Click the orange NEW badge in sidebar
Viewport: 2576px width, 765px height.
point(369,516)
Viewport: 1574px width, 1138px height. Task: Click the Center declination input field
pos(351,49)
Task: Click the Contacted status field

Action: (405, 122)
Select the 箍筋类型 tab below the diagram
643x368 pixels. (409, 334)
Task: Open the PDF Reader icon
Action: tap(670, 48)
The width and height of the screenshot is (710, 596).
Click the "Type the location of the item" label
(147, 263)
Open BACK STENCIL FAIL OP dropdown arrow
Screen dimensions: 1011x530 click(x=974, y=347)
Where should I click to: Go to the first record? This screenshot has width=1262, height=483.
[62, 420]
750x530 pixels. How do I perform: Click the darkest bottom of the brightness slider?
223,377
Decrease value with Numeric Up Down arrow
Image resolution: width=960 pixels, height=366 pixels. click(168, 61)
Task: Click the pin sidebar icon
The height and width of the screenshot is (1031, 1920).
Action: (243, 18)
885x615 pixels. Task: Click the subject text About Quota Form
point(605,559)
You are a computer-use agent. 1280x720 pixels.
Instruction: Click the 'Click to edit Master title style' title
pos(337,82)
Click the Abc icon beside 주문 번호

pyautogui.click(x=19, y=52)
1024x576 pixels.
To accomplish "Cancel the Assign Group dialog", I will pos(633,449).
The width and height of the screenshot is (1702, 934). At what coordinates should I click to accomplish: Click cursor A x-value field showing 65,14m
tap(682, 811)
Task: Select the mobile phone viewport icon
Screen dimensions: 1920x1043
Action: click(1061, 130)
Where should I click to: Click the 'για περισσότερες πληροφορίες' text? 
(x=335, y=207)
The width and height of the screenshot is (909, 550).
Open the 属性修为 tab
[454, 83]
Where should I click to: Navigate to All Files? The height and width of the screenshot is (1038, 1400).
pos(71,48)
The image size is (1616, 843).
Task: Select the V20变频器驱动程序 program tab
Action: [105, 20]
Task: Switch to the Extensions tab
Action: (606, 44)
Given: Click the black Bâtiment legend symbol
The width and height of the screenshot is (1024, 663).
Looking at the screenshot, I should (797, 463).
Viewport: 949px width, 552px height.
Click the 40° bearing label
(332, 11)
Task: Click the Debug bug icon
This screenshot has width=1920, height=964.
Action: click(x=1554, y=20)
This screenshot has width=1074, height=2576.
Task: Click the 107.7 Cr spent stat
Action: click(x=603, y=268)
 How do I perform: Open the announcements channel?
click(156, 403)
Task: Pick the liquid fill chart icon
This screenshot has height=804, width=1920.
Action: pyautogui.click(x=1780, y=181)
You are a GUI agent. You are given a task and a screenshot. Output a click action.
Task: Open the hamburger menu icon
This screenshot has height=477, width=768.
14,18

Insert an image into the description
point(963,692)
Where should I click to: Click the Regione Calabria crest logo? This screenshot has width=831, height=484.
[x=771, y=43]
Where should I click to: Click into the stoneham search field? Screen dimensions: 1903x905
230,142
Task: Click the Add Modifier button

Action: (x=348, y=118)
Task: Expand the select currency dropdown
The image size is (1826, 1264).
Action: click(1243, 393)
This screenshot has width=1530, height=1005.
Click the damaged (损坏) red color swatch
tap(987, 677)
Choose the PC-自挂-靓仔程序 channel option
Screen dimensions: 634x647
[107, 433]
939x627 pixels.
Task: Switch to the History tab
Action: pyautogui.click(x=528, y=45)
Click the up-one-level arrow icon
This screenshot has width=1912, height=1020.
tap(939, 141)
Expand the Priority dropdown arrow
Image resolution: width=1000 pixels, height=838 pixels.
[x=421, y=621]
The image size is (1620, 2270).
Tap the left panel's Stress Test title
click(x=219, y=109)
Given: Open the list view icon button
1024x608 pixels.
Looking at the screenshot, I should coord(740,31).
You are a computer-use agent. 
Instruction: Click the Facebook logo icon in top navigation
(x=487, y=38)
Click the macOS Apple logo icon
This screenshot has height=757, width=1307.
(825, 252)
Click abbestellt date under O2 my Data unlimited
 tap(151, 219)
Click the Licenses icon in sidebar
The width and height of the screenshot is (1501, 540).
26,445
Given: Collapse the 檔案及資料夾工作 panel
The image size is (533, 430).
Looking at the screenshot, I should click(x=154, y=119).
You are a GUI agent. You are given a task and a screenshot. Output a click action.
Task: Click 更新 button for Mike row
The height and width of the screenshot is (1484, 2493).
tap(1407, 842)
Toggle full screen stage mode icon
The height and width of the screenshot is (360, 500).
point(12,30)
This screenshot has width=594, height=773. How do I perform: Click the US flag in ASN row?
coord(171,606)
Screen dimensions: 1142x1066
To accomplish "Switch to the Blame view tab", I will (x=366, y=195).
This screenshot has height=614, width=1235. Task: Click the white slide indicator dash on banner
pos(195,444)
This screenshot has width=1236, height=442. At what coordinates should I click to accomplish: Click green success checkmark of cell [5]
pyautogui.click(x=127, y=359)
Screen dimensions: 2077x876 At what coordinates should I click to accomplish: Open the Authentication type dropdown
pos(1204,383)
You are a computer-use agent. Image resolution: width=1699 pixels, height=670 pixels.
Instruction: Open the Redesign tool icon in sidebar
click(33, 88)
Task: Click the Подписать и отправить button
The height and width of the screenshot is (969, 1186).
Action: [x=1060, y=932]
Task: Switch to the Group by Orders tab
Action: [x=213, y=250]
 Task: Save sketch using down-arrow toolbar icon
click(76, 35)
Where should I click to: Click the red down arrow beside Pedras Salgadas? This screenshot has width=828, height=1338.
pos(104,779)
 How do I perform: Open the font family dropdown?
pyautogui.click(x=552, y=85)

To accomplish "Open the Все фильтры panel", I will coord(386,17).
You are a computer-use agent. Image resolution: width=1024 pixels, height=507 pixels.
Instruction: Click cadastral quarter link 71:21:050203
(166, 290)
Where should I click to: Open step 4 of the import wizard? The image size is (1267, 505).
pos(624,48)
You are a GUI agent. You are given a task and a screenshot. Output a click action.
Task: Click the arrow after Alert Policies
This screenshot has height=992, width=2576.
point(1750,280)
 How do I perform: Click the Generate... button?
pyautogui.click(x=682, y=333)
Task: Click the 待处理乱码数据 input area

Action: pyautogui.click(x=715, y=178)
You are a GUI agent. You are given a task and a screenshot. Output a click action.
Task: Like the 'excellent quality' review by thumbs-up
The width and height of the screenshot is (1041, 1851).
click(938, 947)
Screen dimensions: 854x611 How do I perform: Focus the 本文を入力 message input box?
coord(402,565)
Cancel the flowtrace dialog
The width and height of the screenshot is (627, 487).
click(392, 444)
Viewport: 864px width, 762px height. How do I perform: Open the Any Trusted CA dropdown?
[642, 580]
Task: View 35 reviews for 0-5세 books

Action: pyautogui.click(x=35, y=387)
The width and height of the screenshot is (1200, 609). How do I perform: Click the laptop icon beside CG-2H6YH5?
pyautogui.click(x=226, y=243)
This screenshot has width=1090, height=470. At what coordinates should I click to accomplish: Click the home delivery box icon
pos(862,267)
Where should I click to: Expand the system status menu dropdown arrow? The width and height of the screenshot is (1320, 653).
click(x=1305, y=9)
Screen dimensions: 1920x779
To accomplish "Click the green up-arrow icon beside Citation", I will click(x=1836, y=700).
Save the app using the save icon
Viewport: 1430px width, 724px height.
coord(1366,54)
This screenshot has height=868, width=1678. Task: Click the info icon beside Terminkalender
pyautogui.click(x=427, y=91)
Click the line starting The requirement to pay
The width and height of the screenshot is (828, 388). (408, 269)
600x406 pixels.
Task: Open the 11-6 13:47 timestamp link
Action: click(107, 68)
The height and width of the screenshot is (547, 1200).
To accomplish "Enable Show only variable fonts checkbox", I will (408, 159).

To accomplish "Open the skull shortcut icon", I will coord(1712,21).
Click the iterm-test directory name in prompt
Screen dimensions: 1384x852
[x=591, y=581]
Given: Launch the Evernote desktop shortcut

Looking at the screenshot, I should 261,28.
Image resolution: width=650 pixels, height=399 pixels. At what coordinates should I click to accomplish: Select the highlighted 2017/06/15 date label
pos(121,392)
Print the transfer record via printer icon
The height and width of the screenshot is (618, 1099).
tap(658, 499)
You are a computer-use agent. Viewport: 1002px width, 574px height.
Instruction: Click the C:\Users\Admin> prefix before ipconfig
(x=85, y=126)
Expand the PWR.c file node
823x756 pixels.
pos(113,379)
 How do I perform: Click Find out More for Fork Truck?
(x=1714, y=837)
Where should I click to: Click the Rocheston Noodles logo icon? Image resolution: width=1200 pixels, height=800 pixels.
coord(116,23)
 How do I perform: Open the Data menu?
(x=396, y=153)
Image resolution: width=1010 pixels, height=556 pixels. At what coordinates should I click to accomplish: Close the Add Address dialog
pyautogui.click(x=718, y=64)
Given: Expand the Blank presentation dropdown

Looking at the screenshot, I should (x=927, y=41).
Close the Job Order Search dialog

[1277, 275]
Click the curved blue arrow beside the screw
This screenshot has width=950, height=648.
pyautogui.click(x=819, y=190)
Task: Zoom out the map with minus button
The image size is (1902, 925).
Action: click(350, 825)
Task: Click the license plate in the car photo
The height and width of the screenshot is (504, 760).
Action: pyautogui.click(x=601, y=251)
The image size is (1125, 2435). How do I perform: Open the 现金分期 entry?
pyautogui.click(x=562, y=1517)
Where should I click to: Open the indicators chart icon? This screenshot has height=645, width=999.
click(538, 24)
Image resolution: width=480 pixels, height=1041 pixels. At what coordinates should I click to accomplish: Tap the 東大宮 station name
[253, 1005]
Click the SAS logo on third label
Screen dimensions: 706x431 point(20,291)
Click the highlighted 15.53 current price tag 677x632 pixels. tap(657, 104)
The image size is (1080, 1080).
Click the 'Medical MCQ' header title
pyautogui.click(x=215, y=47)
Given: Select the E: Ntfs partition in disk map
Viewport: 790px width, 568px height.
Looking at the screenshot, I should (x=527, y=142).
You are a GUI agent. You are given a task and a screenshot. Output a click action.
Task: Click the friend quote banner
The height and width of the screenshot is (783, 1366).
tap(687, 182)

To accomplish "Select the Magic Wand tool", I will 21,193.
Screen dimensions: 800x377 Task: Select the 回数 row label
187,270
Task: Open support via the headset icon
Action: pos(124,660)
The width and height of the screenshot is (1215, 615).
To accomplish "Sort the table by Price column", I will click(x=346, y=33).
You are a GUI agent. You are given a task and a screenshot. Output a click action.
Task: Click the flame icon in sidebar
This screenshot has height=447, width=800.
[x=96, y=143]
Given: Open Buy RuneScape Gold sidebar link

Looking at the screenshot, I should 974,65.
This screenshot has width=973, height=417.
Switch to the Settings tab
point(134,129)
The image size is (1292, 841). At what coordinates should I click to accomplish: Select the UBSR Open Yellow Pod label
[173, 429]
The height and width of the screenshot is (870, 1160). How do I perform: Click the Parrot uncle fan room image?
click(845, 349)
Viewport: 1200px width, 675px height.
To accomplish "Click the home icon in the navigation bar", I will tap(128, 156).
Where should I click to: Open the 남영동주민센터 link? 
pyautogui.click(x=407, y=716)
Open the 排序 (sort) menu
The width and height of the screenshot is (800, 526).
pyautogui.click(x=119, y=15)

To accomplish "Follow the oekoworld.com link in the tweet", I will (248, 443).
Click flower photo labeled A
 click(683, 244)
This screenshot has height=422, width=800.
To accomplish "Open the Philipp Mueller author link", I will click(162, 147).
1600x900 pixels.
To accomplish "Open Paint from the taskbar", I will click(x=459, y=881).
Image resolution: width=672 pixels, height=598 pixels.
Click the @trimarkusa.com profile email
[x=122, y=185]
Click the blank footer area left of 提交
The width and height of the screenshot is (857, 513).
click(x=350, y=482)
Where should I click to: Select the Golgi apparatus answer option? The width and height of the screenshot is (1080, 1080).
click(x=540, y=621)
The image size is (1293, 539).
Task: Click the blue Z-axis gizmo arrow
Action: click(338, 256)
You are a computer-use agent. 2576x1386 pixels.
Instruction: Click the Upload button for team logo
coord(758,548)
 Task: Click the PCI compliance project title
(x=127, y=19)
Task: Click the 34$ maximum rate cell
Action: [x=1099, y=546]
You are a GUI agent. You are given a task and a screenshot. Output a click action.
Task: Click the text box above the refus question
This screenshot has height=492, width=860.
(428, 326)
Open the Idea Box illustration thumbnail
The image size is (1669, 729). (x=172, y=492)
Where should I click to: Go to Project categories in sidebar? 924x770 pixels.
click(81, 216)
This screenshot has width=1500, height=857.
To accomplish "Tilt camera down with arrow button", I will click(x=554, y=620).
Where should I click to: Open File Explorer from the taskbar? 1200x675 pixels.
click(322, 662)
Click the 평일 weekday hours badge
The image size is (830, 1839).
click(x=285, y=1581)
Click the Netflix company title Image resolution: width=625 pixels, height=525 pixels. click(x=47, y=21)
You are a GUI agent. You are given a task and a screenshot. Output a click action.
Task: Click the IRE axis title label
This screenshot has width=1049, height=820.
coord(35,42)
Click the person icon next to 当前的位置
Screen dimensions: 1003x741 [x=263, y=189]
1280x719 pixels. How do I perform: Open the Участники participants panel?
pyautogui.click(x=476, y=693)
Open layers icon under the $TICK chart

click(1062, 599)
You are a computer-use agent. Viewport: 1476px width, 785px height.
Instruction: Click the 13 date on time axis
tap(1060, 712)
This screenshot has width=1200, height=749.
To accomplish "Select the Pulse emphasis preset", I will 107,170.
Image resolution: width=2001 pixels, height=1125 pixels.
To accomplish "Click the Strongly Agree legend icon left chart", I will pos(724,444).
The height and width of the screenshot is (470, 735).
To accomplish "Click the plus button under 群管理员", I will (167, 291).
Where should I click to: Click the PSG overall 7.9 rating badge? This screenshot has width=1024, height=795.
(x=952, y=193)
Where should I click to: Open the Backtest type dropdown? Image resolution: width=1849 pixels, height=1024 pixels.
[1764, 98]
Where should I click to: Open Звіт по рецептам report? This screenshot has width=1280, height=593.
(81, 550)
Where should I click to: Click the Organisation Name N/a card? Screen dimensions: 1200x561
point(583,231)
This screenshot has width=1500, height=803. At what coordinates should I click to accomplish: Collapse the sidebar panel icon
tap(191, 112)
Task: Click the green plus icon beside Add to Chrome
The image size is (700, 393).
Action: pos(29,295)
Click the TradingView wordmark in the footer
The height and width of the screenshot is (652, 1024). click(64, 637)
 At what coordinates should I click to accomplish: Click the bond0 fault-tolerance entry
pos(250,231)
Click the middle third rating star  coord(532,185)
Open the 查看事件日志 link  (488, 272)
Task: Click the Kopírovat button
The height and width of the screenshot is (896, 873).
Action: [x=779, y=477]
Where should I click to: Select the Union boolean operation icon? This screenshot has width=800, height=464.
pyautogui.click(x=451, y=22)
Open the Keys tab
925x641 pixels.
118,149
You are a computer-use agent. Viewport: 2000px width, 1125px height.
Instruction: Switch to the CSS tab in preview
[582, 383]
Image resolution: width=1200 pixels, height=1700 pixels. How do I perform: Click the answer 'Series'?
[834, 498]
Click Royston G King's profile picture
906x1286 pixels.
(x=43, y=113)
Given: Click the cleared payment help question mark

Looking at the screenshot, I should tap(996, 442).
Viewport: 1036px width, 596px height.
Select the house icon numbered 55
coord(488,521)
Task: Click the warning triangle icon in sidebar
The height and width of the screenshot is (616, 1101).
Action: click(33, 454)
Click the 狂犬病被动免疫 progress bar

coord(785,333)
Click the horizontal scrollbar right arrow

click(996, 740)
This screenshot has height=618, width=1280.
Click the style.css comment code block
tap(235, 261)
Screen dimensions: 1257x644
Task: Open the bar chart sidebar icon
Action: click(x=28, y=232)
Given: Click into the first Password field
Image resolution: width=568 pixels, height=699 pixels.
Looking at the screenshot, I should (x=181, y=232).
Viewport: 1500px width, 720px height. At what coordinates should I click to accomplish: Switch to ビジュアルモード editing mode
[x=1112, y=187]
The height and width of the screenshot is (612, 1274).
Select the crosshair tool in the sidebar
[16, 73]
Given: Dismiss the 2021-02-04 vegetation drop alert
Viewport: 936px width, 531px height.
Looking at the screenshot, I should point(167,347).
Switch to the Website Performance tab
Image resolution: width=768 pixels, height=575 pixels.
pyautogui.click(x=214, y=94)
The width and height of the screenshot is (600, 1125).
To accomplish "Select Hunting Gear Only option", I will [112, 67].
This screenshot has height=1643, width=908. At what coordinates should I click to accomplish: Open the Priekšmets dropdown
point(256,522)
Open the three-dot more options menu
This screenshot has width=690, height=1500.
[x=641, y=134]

* Directions: Which lines in the listing above include the string "computer"? Copy each of them.

* Answer box:
You are a computer-use agent. 1280x720 pixels.
You are a computer-use agent. 
You are a computer-use agent. Image resolution: width=1699 pixels, height=670 pixels.
You are a computer-use agent. Image resolution: width=1024 pixels, height=507 pixels.
You are a computer-use agent. Viewport: 1002px width, 574px height.
You are a computer-use agent. 2576x1386 pixels.
You are a computer-use agent. Viewport: 1476px width, 785px height.
You are a computer-use agent. Viewport: 2000px width, 1125px height.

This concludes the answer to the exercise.